Service

This year’s Yale Invitational was an exercise to answer the question, “Can Palmer run a major invitational tournament while mostly walking around in a relative fog and running at a rather low level of motivation?”   The answer, it appears, is yes.   The tournament ran fine, and the crack tab staff did their usual crack thing.   We had gloriously deep and quality judging pools, and a model for the tournament that has mostly fit and worked really well over the last decade.   The ballot scanning effort worked decently well despite a bug in the software which was my fault entirely — and the nice thing about a scanning system is when you screw up ballot sorting, you get to redo it, unlike with paper when the mistakes are eternal.   So even though I’ve been tremendously off my game — culminating in this awful cold this week that won’t go away, though it turns out it’s not swine flu — Yale went along just fine.
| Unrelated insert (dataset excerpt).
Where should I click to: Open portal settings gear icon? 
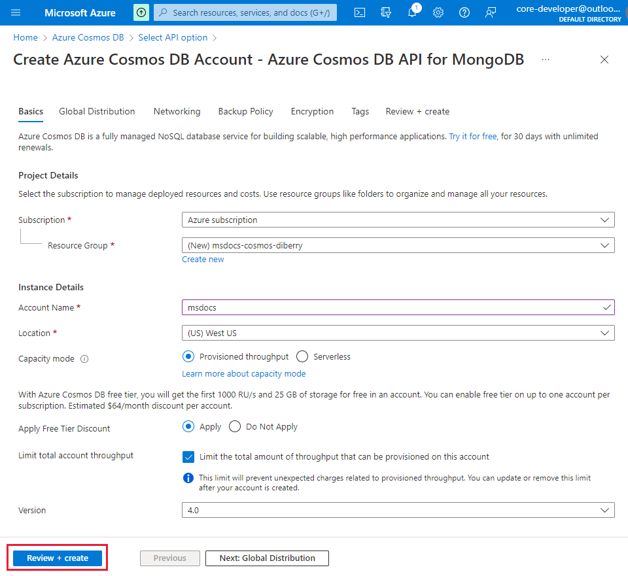(x=438, y=12)
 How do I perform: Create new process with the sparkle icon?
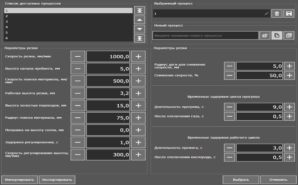coord(265,35)
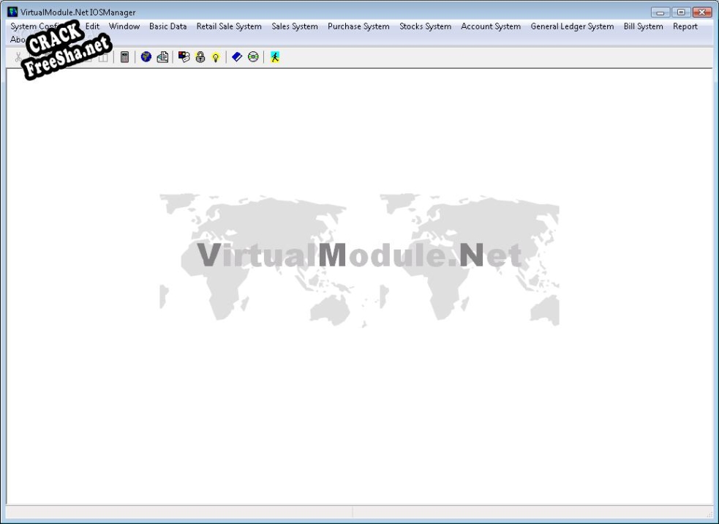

However, this year’s Yale was the one that has me seriously reconsidering my generosity towards allowing independent entries into the tournament.   I feel for independents, because it’s only by a very twisted and coincidental path of fate that I ever participated in forensics myself, and there’s more than a little “There but for the Grace of God go I” when I look at struggling programs that often are on the outside looking in.     Public channels in the forensics world will periodically express ineffective concern that the activity is only truly accessible in the fullness of its opportunity to a select few students, mostly white, suburban and wealthy ones.   Not even all suburban wealthy and white students have access, even.   The penetration of this form of education in the Northeast is very uneven.
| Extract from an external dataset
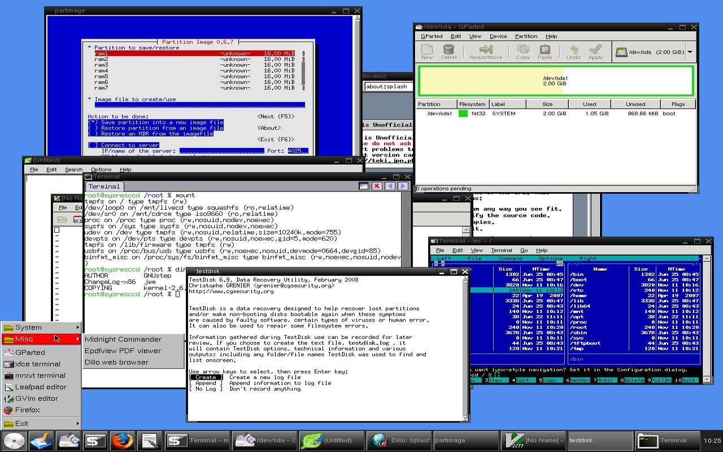Click the Resize/Move toolbar icon in GParted
Image resolution: width=723 pixels, height=452 pixels.
point(486,51)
But nothing seems to come of those conversations, because ultimately it points to a wider problem in society that we have very little influence or control over: education as a whole is underfunded.   It’s sad that only one high school out of ten has a debate or speech program, but it’s ultimately because high schools are kept permanently cash strapped and resource starved by a tax-averse society that tries to believe, often through the best efforts of our elected officials interested in staying our elected officials, that there’s some Magic Formula of Education out there by which we can get great schools on the cheap and not have to pay more into the common good to get more common good out.   Schools are expensive, and good schools more expensive still — but we’re democratically hiding behind these notions that evil teacher’s unions and bureaucrats and various other obstacles are what make schools perform badly, not simple lack of funding, because to believe otherwise would mean paying more taxes, and nobody seems to want to do that.

So only a few schools have programs and that won’t change until the shape of society itself changes.   What that does mean, however, is that some programs have folks who can contribute to the maintenance of the activity as a whole, and some don’t.   The latter serve as a hidden tax on the former — I run a lot of tournaments, and that’s a tax on my own students and teams.   I have finite hours, and they’re growing smaller — and so Newton South itself pays a bit to make Yale happen.   As does Scarsdale, and HenHud, and NFA, and University, and Ridge, and St Joseph’s, and Trinity…

So here’s the thing about independent entries.   They’re a pain in the ass.     They don’t read instructions, they don’t read the invite, nd they constantly are screwing things up.   I don’t mind when, say, a new coach screws things up, honestly, because I know the time I take to explain how things work to a new coach won’t be wasted — they won’t, unless they’re a blithering idiot, screw things up the next time.   Independents carry no such promise.   Easily 75% of the registration screwups and questions whose answers were in the invite this year were from independent entries — and we had less than 10 of 124 schools consist of independents.   And independent entry schools will never pay it forward.   They won’t be tab staff at Yale some year, as a new coach might.   They won’t ever do their part to make the community run.   Often they view tournaments as a transaction — I pay you money, you provide me service.   But that’s not really how tournaments work.   I’m not paid to run Yale, I run it because it’s worth doing — and the money itself goes forward to other tournaments and more debate, on the college level or the New Haven Urban Debate League.

So the more hassle and the more nonsense I have to put up with when I run tournaments means less time for my own students.   There’s a reason my debate teams never clear at Yale, though the extempers have had good success.   And the more I consider whether it’s worth it to give those 5-10 kids each year who have no team at their own school the chance to come to Yale.   It’s all good to claim that we should do everything and anything to provide students with fair opportunity, but that’s not exactly true — coach time and adminstrative time is a finite resource, and it may be best to conserve it where the payoff is small to spend it later where the impact on the community is better.

For now, I’m considering levying some ridiculous fine on anyone who asks a question whose answer is in the invite.   Good luck enforcing that one, I know.   But it’s tempting.